上記構成により、送信波と受信波とは充分に高い偏波アイソレーションが得られ、同一周波数を用いながらも、送信波と受信波との干渉の無いシステムが構成できる。
本発明によれば、双方向レトロディレクティブ動作によって、パイロット信号のマルチパスの問題および伝送路揺らぎの問題が低コストで解消され、ビームの高精度化によって、低漏洩で且つ高い伝送効率が維持される伝送システムが構成できる。
図1Aは第1の実施形態に係る電力伝送システム1を含む洋上再生エネルギー電力収集用商用伝送システムの構成図である。 図1Bは第1の実施形態に係る送電局200の構成を示す図である。 図2(A)は本実施形態の電力伝送システムにおけるビームパイロット信号と電力波との関係を示す図であり、図2(B)は比較例の電力伝送システムにおけるパイロット信号と電力波との関係を示す図である。 図3はビームパイロット信号と電力波との偏波の関係について示す図である。 図4は、受電側アレーアンテナ111の一つの素子アンテナに接続される回路と、送電側アレーアンテナ221の一つの素子アンテナに接続される回路の構成について示す図である。 図5(A)(B)は、伝搬路におけるマイクロ波の屈折率勾配によるビームの歪曲について示す図である。 図6は、図5(B)に示した歪曲がある状況での、ビームパイロット信号と電力波について、それぞれのビームの電界強度(デシベル値)を濃淡で示す図である。 図7は、受電側アレーアンテナ111から放射されたパイロット信号の位相共役信号を送電側アレーアンテナ221が送信することにより形成されるビームと、その照射位置に関する図である。 図8は海面反射がある状況での、ビームパイロット信号と電力波について、それぞれのビームの電界強度(デシベル値)を濃淡で示す図である。 図9は、送電アンテナから起動パイロット信号を送信し、受電アンテナからビームパイロット信号を送信するための構成を含めて表した、電力伝送システムの等価回路的ブロック図である。 図10は、図9に示した各信号の、時間経過に伴う状態変化を示す図である。 図11は、電力伝送システムが、起動パイロット信号をトリガーにして発振を開始することをシミュレーションで確かめるための等価回路図である。 図12(A)は、図11における電圧Vinの波形図であり、図12(B)は、図11における電圧Voutの波形図である。 図13(A)は、一つの素子アンテナの斜視図であり、図13(B)はその内部を透視した斜視図である。 図14は素子アンテナの各部の寸法を示す図である。 図15(A)は第1対の磁気結合プローブ(Px1,Px2)に接続される給電部の構成を示す図であり、図15(B)は第2対の磁気結合プローブ(Py1,Py2)に接続される給電部の構成を示す図である。 図16(A)は、図15(A)に示した電流が流れるときに生じる磁束を示す図である。
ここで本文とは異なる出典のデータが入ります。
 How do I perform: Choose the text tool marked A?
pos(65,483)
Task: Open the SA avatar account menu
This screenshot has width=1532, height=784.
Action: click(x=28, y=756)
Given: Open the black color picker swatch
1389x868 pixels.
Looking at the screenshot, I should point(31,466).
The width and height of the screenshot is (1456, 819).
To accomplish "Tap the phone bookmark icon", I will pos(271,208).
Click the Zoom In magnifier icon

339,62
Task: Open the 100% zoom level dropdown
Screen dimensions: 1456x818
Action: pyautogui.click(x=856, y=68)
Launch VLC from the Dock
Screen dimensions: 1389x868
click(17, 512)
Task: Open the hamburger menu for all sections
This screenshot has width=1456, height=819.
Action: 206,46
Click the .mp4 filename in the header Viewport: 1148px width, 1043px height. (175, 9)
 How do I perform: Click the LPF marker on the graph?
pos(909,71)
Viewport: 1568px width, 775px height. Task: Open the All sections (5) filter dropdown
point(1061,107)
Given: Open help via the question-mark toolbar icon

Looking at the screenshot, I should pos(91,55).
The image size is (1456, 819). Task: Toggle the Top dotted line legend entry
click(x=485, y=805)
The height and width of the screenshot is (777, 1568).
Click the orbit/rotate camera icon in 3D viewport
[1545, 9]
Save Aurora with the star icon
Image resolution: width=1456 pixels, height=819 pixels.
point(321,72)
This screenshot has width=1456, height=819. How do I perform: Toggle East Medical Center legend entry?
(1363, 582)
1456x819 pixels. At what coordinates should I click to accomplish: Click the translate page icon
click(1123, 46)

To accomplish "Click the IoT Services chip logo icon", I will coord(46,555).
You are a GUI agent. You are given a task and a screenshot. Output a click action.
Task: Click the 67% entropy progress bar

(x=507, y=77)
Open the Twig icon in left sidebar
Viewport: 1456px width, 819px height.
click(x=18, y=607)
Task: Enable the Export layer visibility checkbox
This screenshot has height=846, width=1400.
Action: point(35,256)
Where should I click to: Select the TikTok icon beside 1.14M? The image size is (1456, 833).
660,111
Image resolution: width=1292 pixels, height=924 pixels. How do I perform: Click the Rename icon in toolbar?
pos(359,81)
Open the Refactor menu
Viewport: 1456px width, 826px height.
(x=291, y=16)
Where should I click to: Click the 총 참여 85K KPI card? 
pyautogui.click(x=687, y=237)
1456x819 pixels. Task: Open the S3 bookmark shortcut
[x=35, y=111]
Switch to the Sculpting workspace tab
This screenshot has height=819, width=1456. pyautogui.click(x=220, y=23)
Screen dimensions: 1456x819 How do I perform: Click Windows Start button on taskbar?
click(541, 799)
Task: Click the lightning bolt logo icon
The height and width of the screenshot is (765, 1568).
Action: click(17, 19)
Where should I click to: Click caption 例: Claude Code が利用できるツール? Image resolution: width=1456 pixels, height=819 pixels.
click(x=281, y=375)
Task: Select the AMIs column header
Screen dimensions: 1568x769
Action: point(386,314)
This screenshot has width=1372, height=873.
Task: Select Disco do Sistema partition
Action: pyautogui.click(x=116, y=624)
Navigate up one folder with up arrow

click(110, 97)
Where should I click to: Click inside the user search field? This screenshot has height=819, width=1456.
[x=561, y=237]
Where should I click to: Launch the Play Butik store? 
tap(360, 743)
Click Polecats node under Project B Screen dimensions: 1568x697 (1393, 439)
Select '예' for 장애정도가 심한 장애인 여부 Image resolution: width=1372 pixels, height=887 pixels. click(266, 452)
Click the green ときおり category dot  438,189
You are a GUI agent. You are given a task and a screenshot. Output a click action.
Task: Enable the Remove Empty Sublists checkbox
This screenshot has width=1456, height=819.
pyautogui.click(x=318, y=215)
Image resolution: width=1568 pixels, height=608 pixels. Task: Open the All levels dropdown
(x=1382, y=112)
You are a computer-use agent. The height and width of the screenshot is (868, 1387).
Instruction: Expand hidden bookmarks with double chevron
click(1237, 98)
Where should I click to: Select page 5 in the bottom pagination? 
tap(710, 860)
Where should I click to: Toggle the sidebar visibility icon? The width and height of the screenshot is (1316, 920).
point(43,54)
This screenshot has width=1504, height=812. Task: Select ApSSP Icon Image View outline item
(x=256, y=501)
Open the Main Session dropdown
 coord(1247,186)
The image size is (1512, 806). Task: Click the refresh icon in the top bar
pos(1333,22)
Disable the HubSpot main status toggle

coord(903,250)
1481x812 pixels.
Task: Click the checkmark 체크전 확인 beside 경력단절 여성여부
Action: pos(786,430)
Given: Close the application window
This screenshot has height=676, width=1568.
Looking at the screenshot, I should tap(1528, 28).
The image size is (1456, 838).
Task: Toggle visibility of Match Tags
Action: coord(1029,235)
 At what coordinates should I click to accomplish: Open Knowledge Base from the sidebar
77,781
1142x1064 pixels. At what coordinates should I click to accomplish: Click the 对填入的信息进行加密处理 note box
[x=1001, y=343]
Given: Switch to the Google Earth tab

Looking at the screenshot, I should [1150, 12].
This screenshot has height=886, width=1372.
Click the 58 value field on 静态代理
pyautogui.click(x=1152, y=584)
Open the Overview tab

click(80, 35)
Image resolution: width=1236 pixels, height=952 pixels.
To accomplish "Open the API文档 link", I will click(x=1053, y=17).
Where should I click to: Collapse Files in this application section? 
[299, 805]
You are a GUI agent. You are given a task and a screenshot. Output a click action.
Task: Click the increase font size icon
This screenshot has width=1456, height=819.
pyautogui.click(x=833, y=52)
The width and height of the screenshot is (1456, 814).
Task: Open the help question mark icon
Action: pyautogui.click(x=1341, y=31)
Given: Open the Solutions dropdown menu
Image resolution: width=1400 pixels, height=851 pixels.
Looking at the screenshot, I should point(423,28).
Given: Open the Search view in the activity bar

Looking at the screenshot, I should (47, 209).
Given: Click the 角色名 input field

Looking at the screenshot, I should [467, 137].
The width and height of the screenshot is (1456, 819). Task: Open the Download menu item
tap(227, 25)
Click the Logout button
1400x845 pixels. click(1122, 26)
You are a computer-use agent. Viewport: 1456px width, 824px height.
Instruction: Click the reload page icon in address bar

また、図16(B)は、図15(A)に示した電流が流れるときに生じる磁界強度の分布を示す図である。 図17(A)はX偏波ポートに給電した場合の放射パターンであり、図17(B)はY偏波ポートに給電した場合の放射パターンである。 図18(A)は、各ポートにおける反射電力および透過電力の周波数特性をそれぞれシミュレーションにより求めた結果を示す図である。図18(B)は、各ポートにおける反射電力および透過電力の周波数特性をそれぞれ実測により求めた結果を示す図である。 図19(A)は、本実施形態のTE11二重モード誘電体共振器の結合モードの一つを磁束の向きで表す図である。図19(B)はTE11 二重モード誘電体共振器の等価回路図である。 図20(A)は比較例としての半球状のTE11 二重モード誘電体共振器の結合モードの一つを磁束の向きで表す図であり、図20(B)はこのTE11 二重モード誘電体共振器の等価回路図である。 図21(A)は、一つの素子アンテナの誘電体内に設けられる磁気プローブの斜視図であり、図21(B)は一つの素子アンテナの平面図である。 図22は、図15(A)(B)に示した2つの180°ハイブリッド回路のX偏波ポートとY偏波ポートに接続される回路を示す図である。 図23は、X偏波ポートのプローブとY偏波ポートのプローブとが成す直交度に摂動δを与えた際のアイソレーションの変化を示す図である。 図24は、摂動φがアイソレーションに与える影響を示す図である。 図25は、隣接する2つの素子アンテナの関係を示す図である。 図26(A)は、素子アンテナ間の角度θに対するSパラメータの絶対値の変化を示す図であり、図26(B)は、角度θに対するSパラメータの位相角の変化を示す図である。 図27は、各象限と結合の極性との関係を示す図である。 図28(A)はアレーアンテナの平面図、図28(B)はアレーアンテナの正面図、図28(C)はアレーアンテナの下面図である。 図29は基準信号グリッド基板GBに形成された等振幅等位相グリッド回路の回路図である。 図30は、素子アンテナおよびRFユニットRFUを用いた電力伝送システムのブロック図である。 図31は信号伝送システムの各素子アンテナ回路の構成を示すブロック図である。 図32(A)は、図30に示した受電側RFユニットと直交二重モード誘電体共振器アンテナとで構成されるアンテナRFモジュールの構成を示す図である。図32(B)は従来のアクティブ・フェーズドアレー・アンテナにおける送受信モジュールと分配・合成装置の構成例を示す図である。 図33は送電側アレーアンテナ221の各素子アンテナの配列の例を示す平面図である。 図34は、地表5mの高さに受電アレーアンテナと送電アレーアンテナを配置し、受電アレーアンテナの中央部分のみを用いて、ビームパイロット信号の伝送距離を敢えて2.5kmに設計したパイロット信号を送信した場合の、パイロット信号と電力波それぞれのビームの電界強度(デシベル値)を濃淡で示す図である。 図35は、情報通信研究機構季報Vol.58Nos. 1/2 2012 に示されている大気の揺らぎの周波数成分を示す図である。 図36は、送電アンテナと受電アンテナとによるSマトリクスの一次元モデルを示す図である。
[電力伝送システム全体の構成]
図1Aは第1の実施形態に係る電力伝送システム1を含む洋上再生エネルギー電力収集用商用伝送システムの構成図である。図1Bは第1の実施形態に係る送電局200の構成を示す図である。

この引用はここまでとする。